Much of Hero's original writings and designs have been lost, but some of his works were preserved in Arab manuscripts.
Career
A number of references mention dates around 150 BC, but these are inconsistent with the dates of his publications and inventions. This may be due to a misinterpretation of the phrase "first century" or because Hero was a common name.
It is almost certain that Hero taught at the Musaeum which included the famous Library of Alexandria, because most of his writings appear as lecture notes for courses in mathematics, mechanics, physics and pneumatics. Although the field was not formalized until the 20th century, it is thought that the work of Hero, his automated devices in particular, represents some of the first formal research into cybernetics.[7]
Inventions and achievements
- Hero described construction of the aeolipile (a version of which is known as Hero's engine) which was a rocket-like reaction engine and the first-recorded steam engine (although Vitruvius mentioned the aeolipile in De Architectura some 100 years earlier than Hero). It was created almost two millennia before the industrial revolution. Another engine used air from a closed chamber heated by an altar fire to displace water from a sealed vessel; the water was collected and its weight, pulling on a rope, opened temple doors.[8] Some historians have conflated the two inventions to assert that the aeolipile was capable of useful work.[9]
- The first vending machine was also one of his constructions, when a coin was introduced via a slot on the top of the machine, a set amount of holy water was dispensed. This was included in his list of inventions in his book, "Mechanics and Optics". When the coin was deposited, it fell upon a pan attached to a lever. The lever opened up a valve which let some water flow out. The pan continued to tilt with the weight of the coin until it fell off, at which point a counter-weight would snap the lever back up and turn off the valve.[10]
- A windwheel operating an organ, marking the first instance of wind powering a machine in history.[5][6]
- Hero also invented many mechanisms for the Greek theater, including an entirely mechanical play almost ten minutes in length, powered by a binary-like system of ropes, knots, and simple machines operated by a rotating cylindrical cogwheel. The sound of thunder was produced by the mechanically-timed dropping of metal balls onto a hidden drum.

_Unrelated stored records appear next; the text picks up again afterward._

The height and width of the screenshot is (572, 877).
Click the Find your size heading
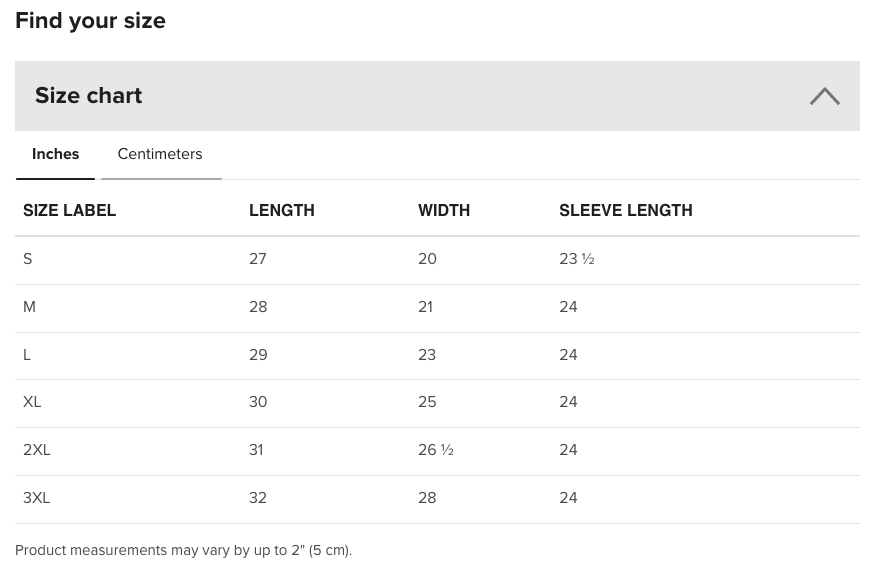tap(90, 21)
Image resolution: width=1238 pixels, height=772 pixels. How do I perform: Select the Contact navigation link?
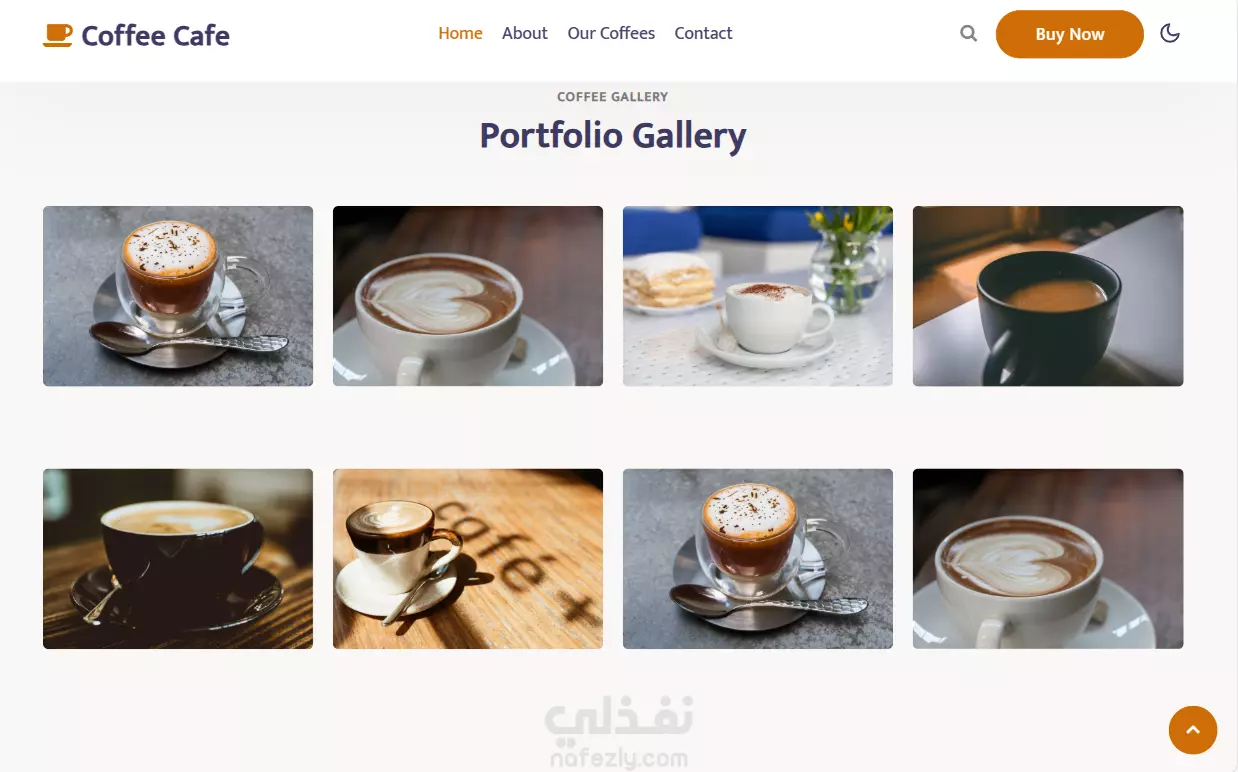click(x=703, y=33)
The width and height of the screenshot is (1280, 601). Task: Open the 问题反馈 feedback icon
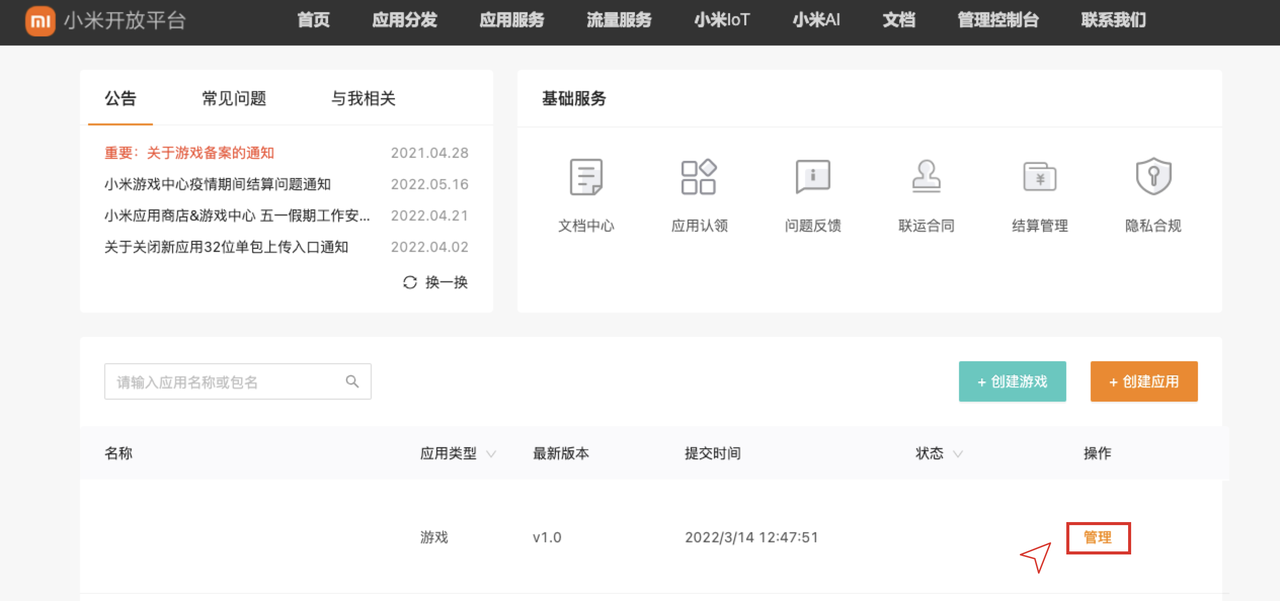coord(813,178)
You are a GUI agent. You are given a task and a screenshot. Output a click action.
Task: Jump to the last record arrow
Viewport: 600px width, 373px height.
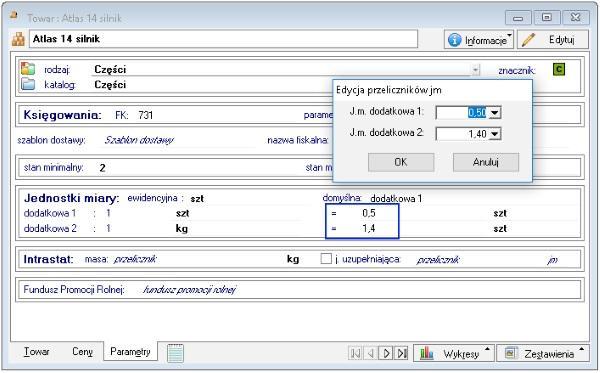click(x=401, y=353)
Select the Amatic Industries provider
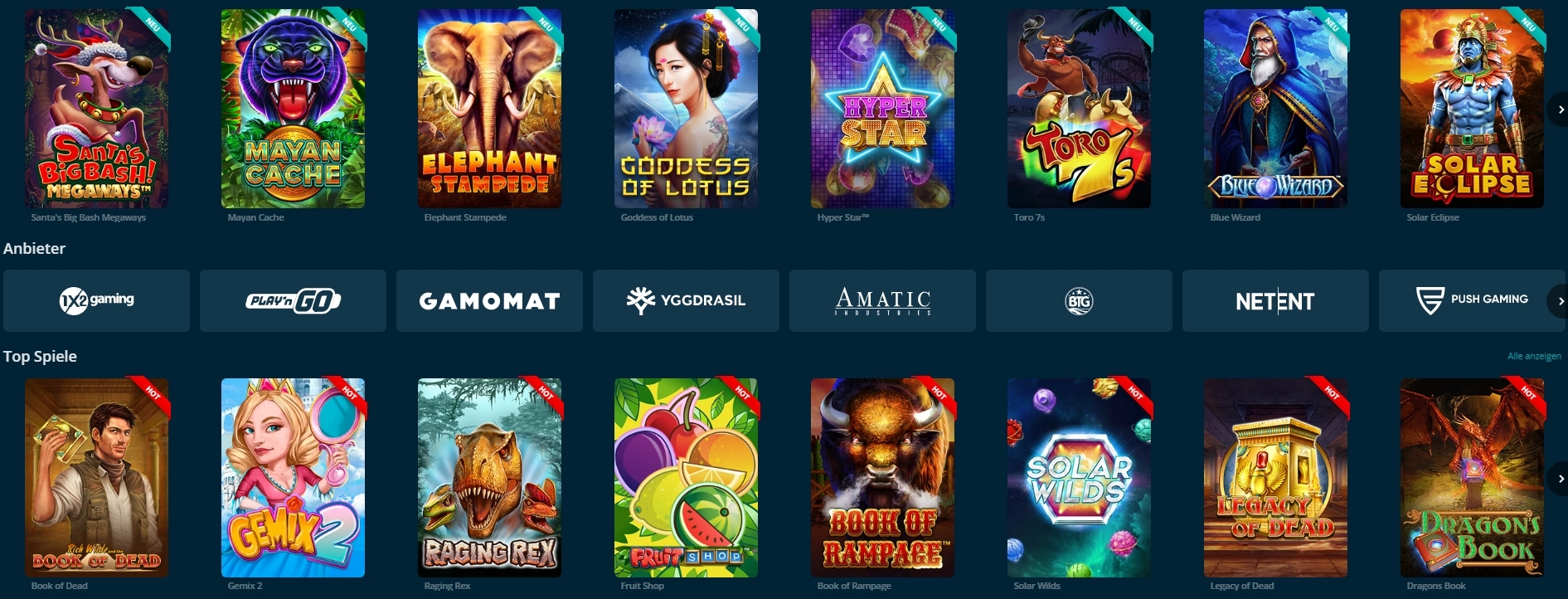 [882, 300]
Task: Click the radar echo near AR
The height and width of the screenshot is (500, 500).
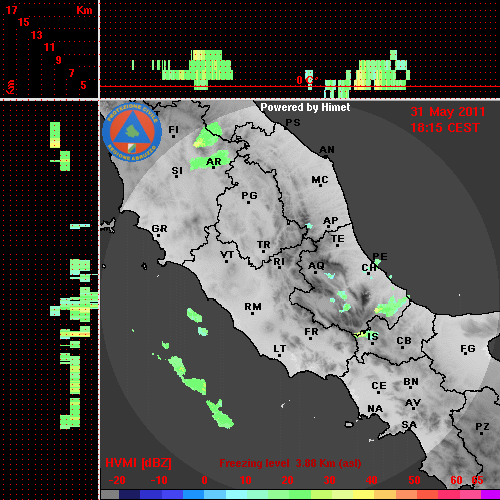Action: [209, 161]
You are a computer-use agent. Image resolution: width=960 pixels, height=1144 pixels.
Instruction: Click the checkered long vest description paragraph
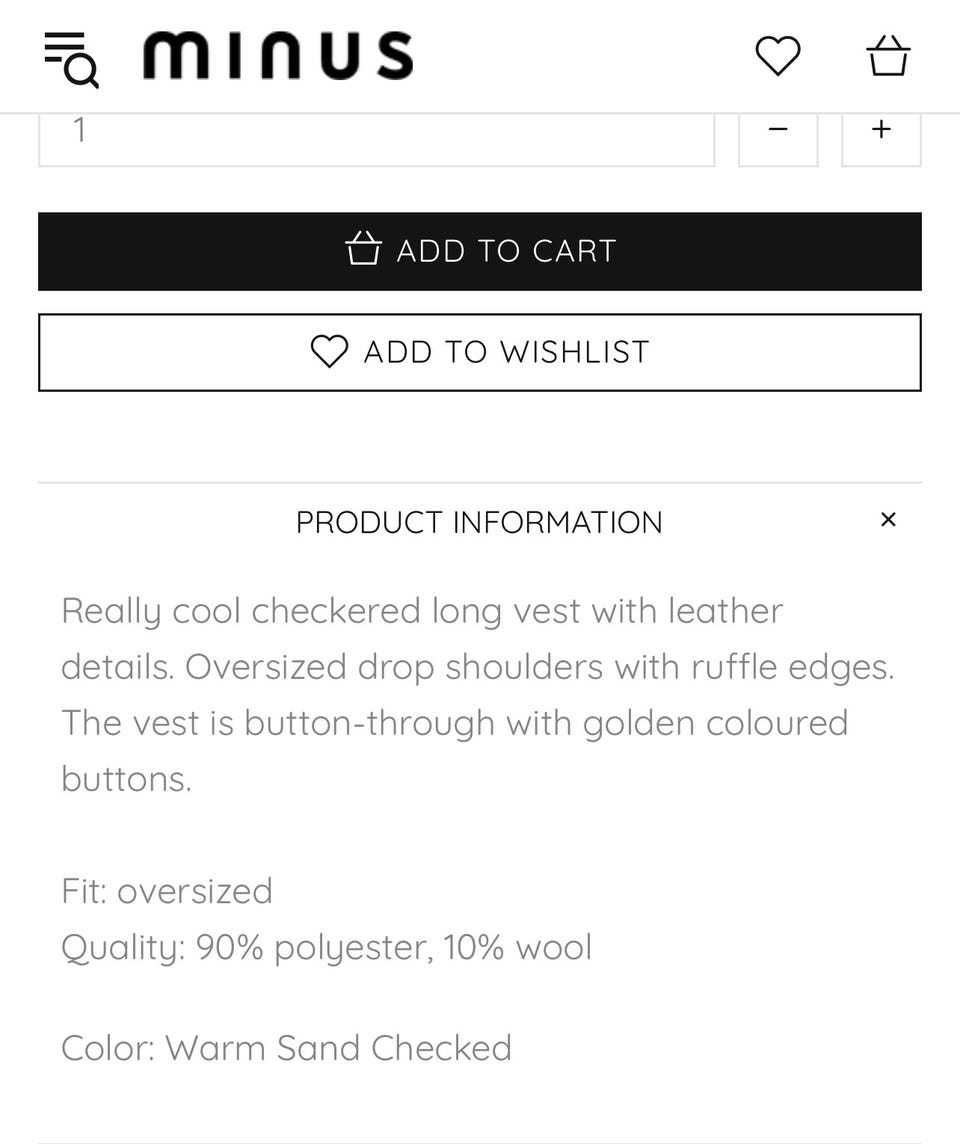click(x=478, y=695)
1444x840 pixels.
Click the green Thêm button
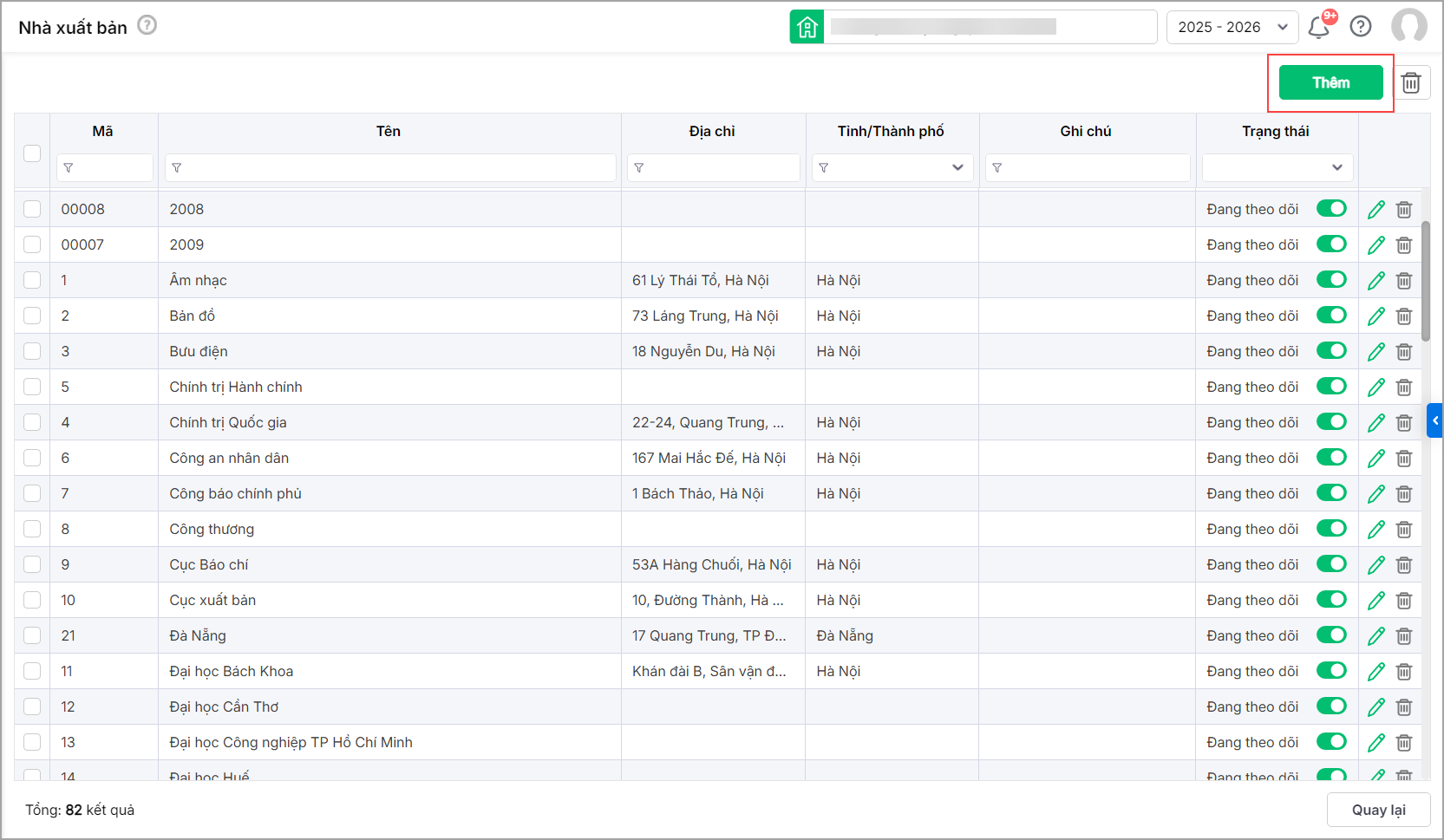pos(1330,83)
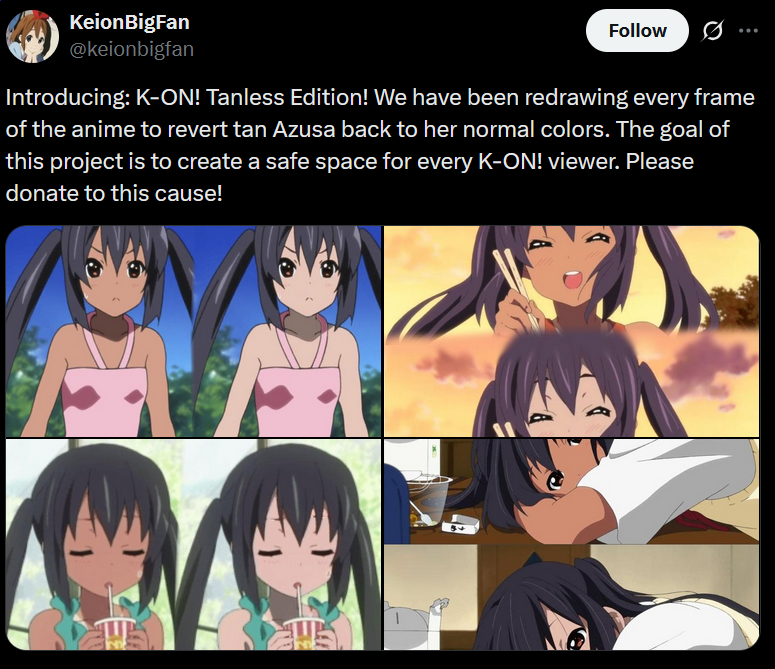775x669 pixels.
Task: Click the KeionBigFan display name
Action: pyautogui.click(x=129, y=22)
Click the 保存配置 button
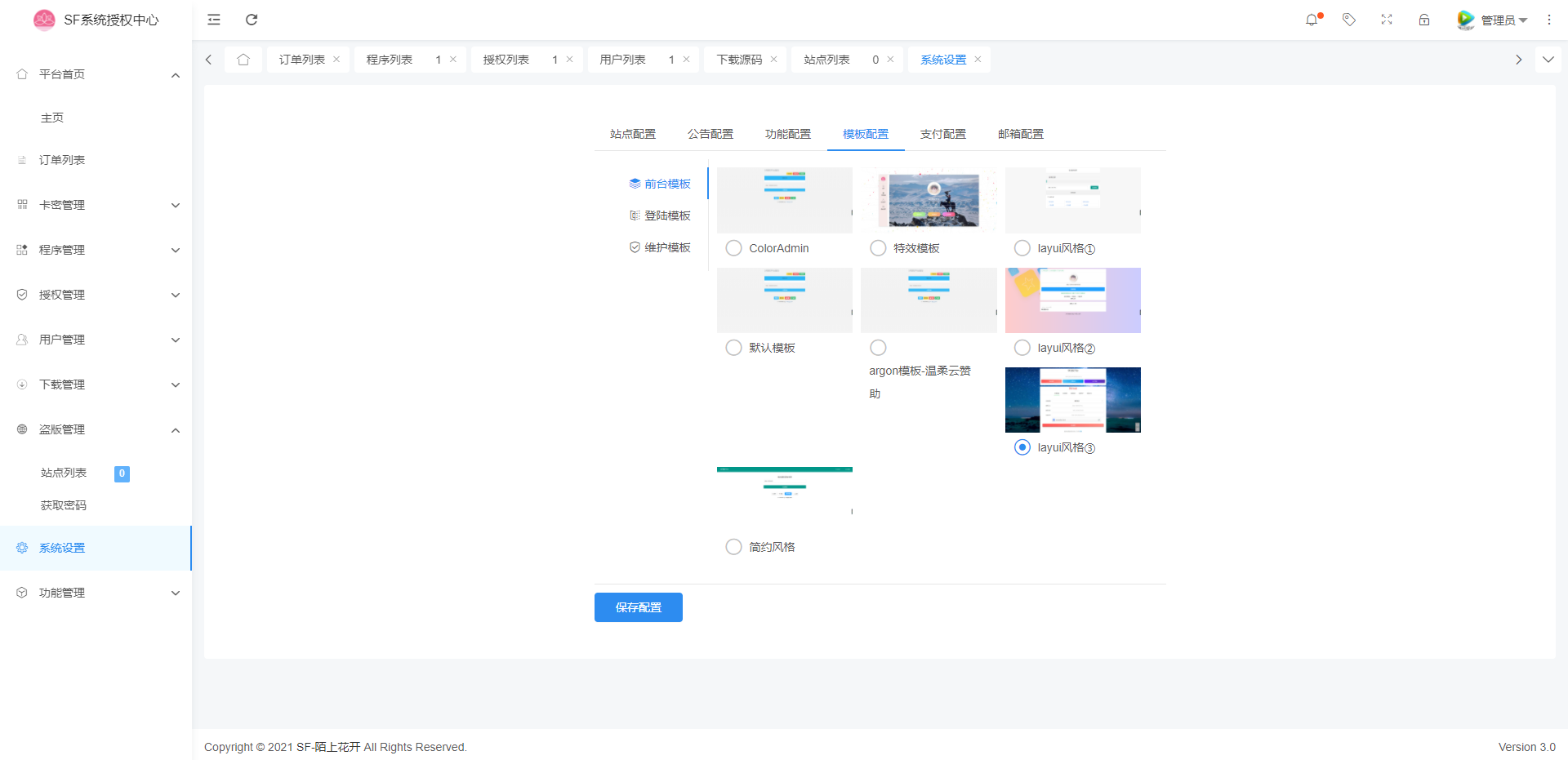This screenshot has width=1568, height=760. [638, 607]
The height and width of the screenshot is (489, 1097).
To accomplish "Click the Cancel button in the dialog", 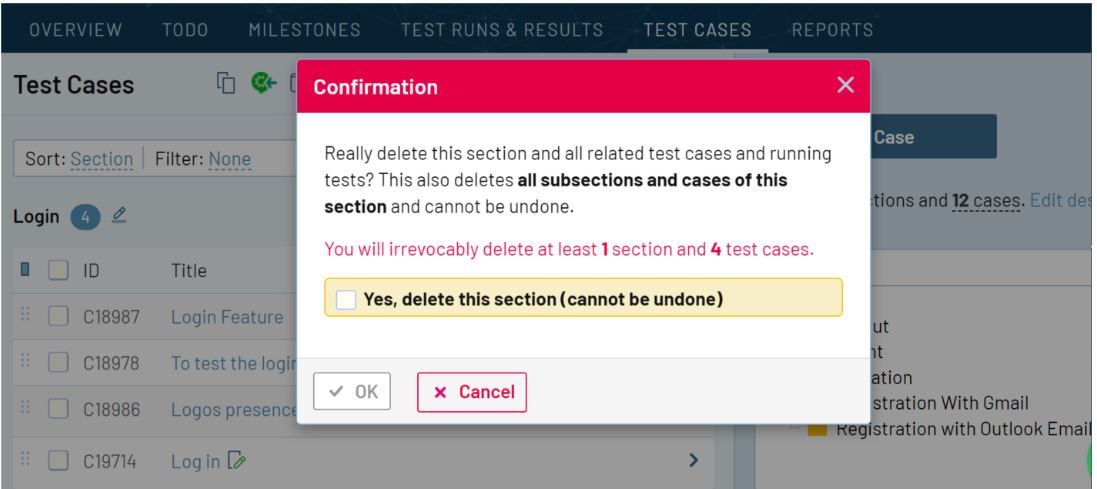I will pos(472,392).
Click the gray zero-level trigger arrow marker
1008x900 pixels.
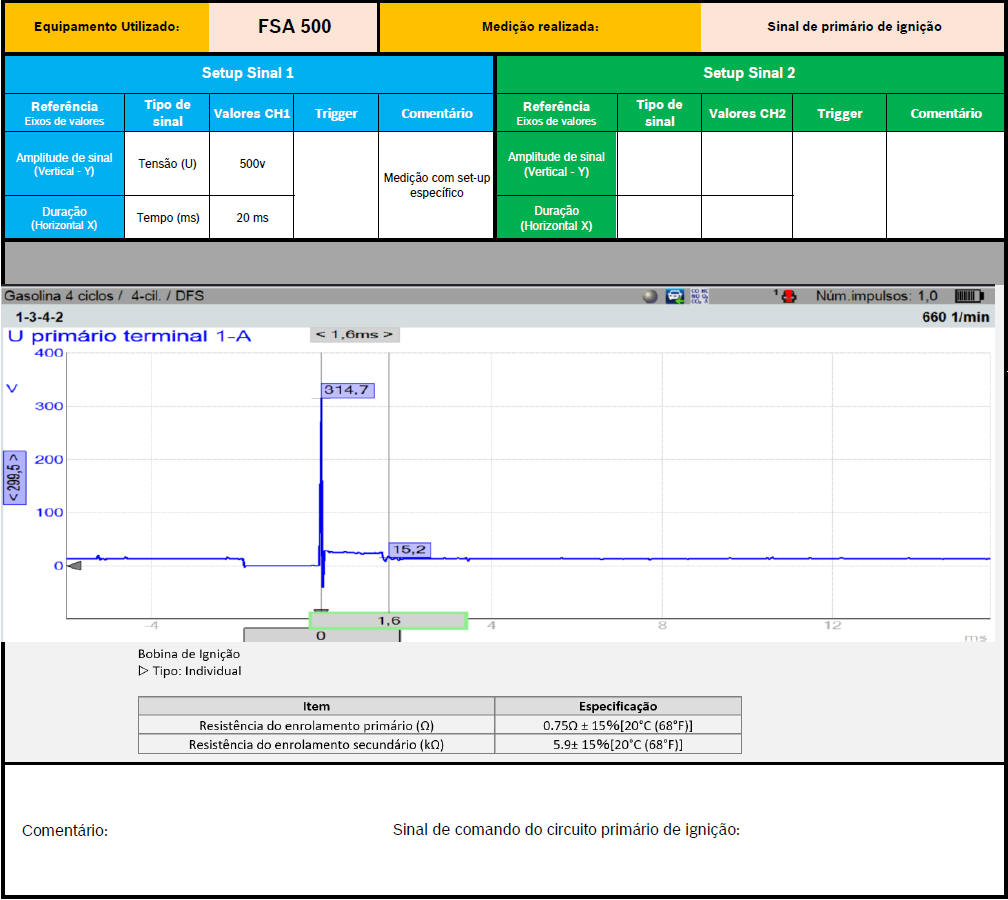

- The force pump was widely used in the Roman world, and one application was in a fire-engine.
- A syringe-like device was described by Heron to control the delivery of air or liquids.[11]
- In optics, Hero formulated the Principle of the Shortest Path of Light: If a ray of light propagates from point A to point B within the same medium, the path-length followed is the shortest possible. It was nearly 1000 years later that Alhacen expanded the principle to both reflection and refraction, and the principle was later stated in this form by Pierre de Fermat in 1662; the most modern form is that the path is at an extremum.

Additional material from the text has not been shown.